_SUPPLIED MATERIAL_:
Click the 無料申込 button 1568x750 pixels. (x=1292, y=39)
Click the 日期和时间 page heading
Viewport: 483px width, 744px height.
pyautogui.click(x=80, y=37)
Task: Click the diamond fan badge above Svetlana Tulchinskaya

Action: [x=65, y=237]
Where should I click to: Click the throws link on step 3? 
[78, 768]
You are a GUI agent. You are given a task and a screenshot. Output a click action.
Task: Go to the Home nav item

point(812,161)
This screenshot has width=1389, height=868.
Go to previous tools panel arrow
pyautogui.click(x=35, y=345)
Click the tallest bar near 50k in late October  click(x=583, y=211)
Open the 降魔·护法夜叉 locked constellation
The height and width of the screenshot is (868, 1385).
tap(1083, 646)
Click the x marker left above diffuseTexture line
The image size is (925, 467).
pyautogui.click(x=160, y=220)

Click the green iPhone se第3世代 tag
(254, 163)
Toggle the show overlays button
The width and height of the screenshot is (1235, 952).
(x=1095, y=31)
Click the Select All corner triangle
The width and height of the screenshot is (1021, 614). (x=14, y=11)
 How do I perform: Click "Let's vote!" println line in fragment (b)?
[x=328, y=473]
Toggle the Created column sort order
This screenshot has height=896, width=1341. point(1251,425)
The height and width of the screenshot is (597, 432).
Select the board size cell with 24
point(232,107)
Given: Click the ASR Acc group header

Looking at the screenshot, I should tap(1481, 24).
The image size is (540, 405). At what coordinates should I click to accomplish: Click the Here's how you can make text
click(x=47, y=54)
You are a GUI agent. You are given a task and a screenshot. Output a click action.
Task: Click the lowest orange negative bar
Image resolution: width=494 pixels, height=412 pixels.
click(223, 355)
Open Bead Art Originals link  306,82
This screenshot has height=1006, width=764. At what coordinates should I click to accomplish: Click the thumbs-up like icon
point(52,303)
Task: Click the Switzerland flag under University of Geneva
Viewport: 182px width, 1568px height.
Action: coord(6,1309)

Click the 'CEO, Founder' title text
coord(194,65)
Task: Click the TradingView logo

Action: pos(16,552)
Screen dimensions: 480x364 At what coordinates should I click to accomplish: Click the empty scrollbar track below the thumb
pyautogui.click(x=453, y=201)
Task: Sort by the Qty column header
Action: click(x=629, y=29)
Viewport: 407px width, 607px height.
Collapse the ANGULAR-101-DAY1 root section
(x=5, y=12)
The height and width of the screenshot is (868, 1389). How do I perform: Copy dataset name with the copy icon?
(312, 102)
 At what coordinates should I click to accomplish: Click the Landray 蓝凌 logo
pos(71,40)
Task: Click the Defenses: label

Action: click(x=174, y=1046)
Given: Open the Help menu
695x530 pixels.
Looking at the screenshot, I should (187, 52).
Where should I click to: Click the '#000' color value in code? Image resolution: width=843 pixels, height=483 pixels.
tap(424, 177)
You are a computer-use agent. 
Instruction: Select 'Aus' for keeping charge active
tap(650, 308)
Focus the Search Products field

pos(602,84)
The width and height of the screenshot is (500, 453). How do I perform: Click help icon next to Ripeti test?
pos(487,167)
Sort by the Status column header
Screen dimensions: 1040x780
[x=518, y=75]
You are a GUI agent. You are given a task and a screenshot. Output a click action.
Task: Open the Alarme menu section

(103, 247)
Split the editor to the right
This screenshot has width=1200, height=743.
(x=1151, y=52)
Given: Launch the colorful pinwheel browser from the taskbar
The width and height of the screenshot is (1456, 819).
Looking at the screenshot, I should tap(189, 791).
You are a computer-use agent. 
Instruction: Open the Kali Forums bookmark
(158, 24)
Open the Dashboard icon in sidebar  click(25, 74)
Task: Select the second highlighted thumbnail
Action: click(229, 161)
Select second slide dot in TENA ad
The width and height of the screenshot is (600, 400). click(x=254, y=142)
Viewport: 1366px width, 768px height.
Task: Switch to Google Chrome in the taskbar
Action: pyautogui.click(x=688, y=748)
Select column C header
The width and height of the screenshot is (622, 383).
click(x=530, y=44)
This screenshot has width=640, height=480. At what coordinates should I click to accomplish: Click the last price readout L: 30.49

_EXERCISE DESCRIPTION_:
Copy every line of the entries above word for word, in the same order.

_TASK RESULT_:
Click the 無料申込 button 1568x750 pixels. (x=1292, y=39)
Click the 日期和时间 page heading
Viewport: 483px width, 744px height.
pyautogui.click(x=80, y=37)
Task: Click the diamond fan badge above Svetlana Tulchinskaya

Action: [x=65, y=237]
Where should I click to: Click the throws link on step 3? 
[78, 768]
You are a GUI agent. You are given a task and a screenshot. Output a click action.
Task: Go to the Home nav item

point(812,161)
This screenshot has width=1389, height=868.
Go to previous tools panel arrow
pyautogui.click(x=35, y=345)
Click the tallest bar near 50k in late October  click(x=583, y=211)
Open the 降魔·护法夜叉 locked constellation
The height and width of the screenshot is (868, 1385).
tap(1083, 646)
Click the x marker left above diffuseTexture line
The image size is (925, 467).
pyautogui.click(x=160, y=220)

Click the green iPhone se第3世代 tag
(254, 163)
Toggle the show overlays button
The width and height of the screenshot is (1235, 952).
(x=1095, y=31)
Click the Select All corner triangle
The width and height of the screenshot is (1021, 614). (x=14, y=11)
 How do I perform: Click "Let's vote!" println line in fragment (b)?
[x=328, y=473]
Toggle the Created column sort order
This screenshot has height=896, width=1341. point(1251,425)
The height and width of the screenshot is (597, 432).
Select the board size cell with 24
point(232,107)
Given: Click the ASR Acc group header

Looking at the screenshot, I should tap(1481, 24).
The image size is (540, 405). At what coordinates should I click to accomplish: Click the Here's how you can make text
click(x=47, y=54)
You are a GUI agent. You are given a task and a screenshot. Output a click action.
Task: Click the lowest orange negative bar
Image resolution: width=494 pixels, height=412 pixels.
click(223, 355)
Open Bead Art Originals link  306,82
This screenshot has height=1006, width=764. At what coordinates should I click to accomplish: Click the thumbs-up like icon
point(52,303)
Task: Click the Switzerland flag under University of Geneva
Viewport: 182px width, 1568px height.
Action: coord(6,1309)

Click the 'CEO, Founder' title text
coord(194,65)
Task: Click the TradingView logo

Action: pos(16,552)
Screen dimensions: 480x364 At what coordinates should I click to accomplish: Click the empty scrollbar track below the thumb
pyautogui.click(x=453, y=201)
Task: Sort by the Qty column header
Action: click(x=629, y=29)
Viewport: 407px width, 607px height.
Collapse the ANGULAR-101-DAY1 root section
(x=5, y=12)
The height and width of the screenshot is (868, 1389). How do I perform: Copy dataset name with the copy icon?
(312, 102)
 At what coordinates should I click to accomplish: Click the Landray 蓝凌 logo
pos(71,40)
Task: Click the Defenses: label

Action: click(x=174, y=1046)
Given: Open the Help menu
695x530 pixels.
Looking at the screenshot, I should (187, 52).
Where should I click to: Click the '#000' color value in code? Image resolution: width=843 pixels, height=483 pixels.
tap(424, 177)
You are a computer-use agent. 
Instruction: Select 'Aus' for keeping charge active
tap(650, 308)
Focus the Search Products field

pos(602,84)
The width and height of the screenshot is (500, 453). How do I perform: Click help icon next to Ripeti test?
pos(487,167)
Sort by the Status column header
Screen dimensions: 1040x780
[x=518, y=75]
You are a GUI agent. You are given a task and a screenshot. Output a click action.
Task: Open the Alarme menu section

(103, 247)
Split the editor to the right
This screenshot has width=1200, height=743.
(x=1151, y=52)
Given: Launch the colorful pinwheel browser from the taskbar
The width and height of the screenshot is (1456, 819).
Looking at the screenshot, I should tap(189, 791).
You are a computer-use agent. 
Instruction: Open the Kali Forums bookmark
(158, 24)
Open the Dashboard icon in sidebar  click(25, 74)
Task: Select the second highlighted thumbnail
Action: click(229, 161)
Select second slide dot in TENA ad
The width and height of the screenshot is (600, 400). click(x=254, y=142)
Viewport: 1366px width, 768px height.
Task: Switch to Google Chrome in the taskbar
Action: pyautogui.click(x=688, y=748)
Select column C header
The width and height of the screenshot is (622, 383).
click(x=530, y=44)
This screenshot has width=640, height=480. At what coordinates should I click to accomplish: Click the last price readout L: 30.49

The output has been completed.